Stay up to date on AI and copyright via our newsletter.
Rights holders have criticized the design of the code of practice for providers of AI models for general use and the transparency template for training data, which were published this summer. Here are the challenges we see for copyright enforcement.
Over the summer, the European Commission published the final version of the code of practice for providers of AI models for general use, as well as the final version of a transparency template that these providers must fill out with information about the training material they have used. Finally, guidelines were also issued for understanding selected concepts in the AI Regulation itself. On August 2, the transparency obligations for providers of AI models for general use came into force.

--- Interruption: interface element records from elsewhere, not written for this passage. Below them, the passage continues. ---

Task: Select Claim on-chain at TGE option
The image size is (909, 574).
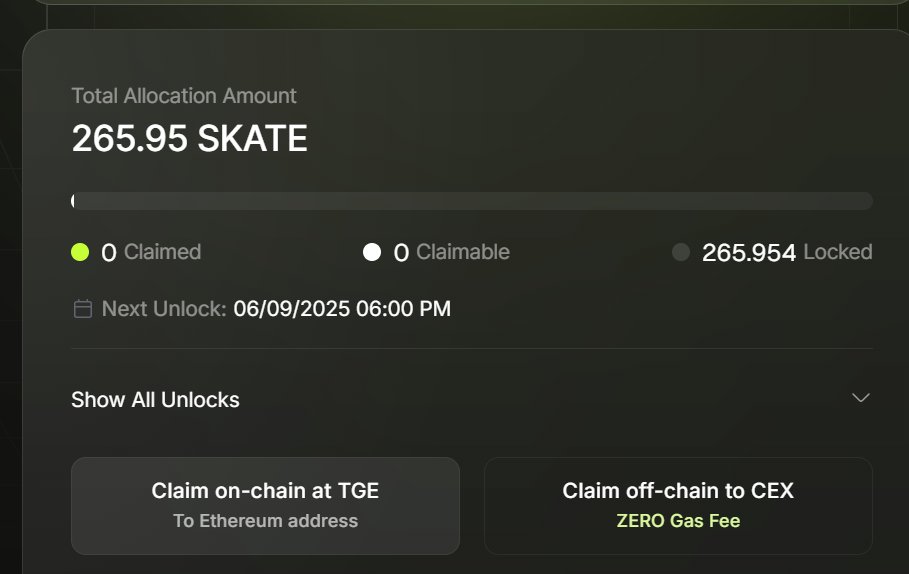Action: tap(266, 506)
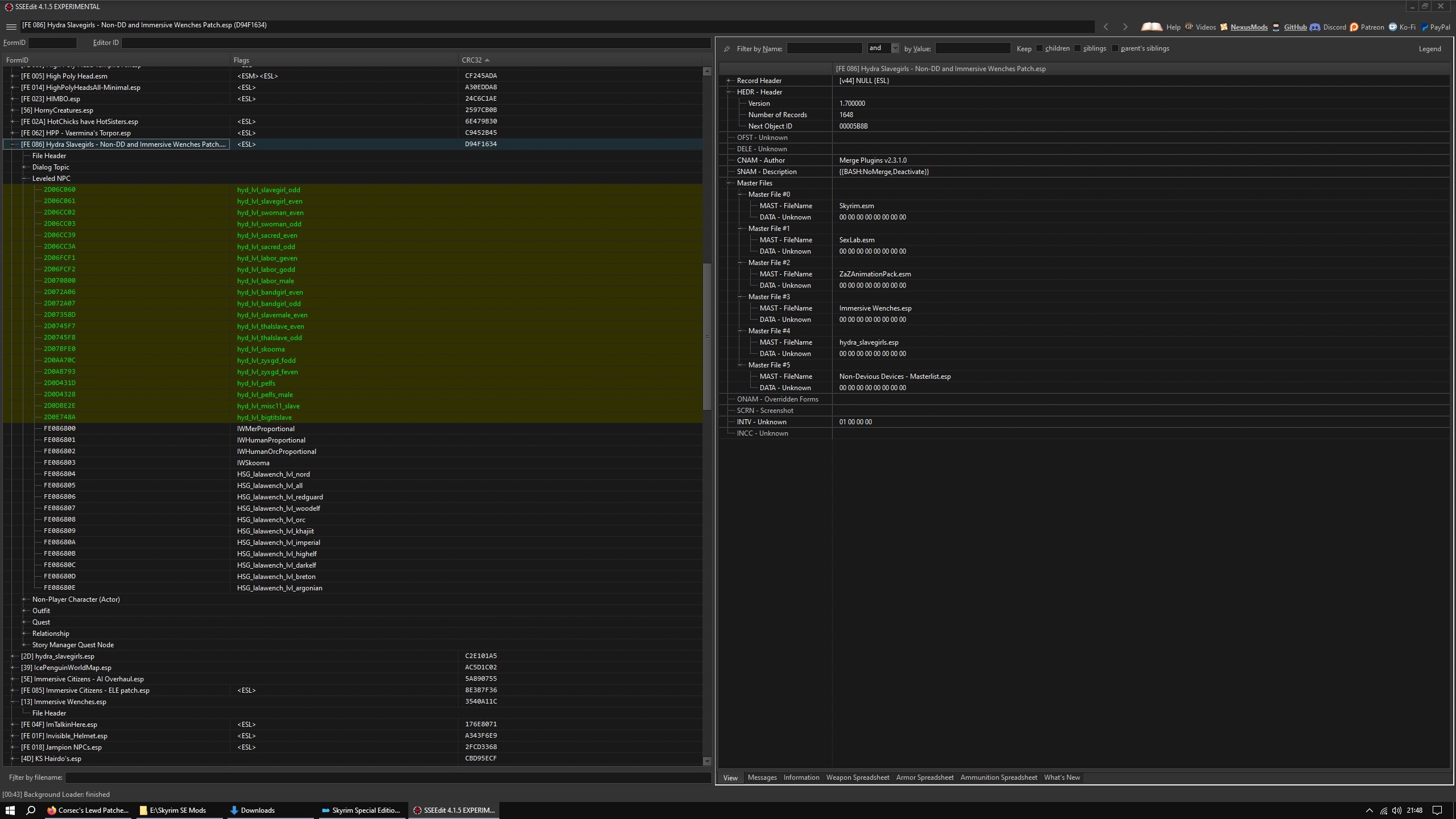This screenshot has height=819, width=1456.
Task: Open the Discord link icon
Action: [x=1315, y=27]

The Danish Rights Alliance and other rights holder organizations have worked intensively to give rights holders a real opportunity to enforce their copyright. We have done this by participating in the working group on the code of practice and submitting comments on a draft transparency template issued by the EU AI Office at the beginning of the year.
Although these efforts have helped to tighten certain obligations, the final code of practice and template are far from what we wanted to ensure effective enforcement of copyright. We therefore agree with the criticism recently expressed by several rights organizations at the international level, as well as at the national level by our members Danske Forlag, Producentforeningen, and Koda, among others.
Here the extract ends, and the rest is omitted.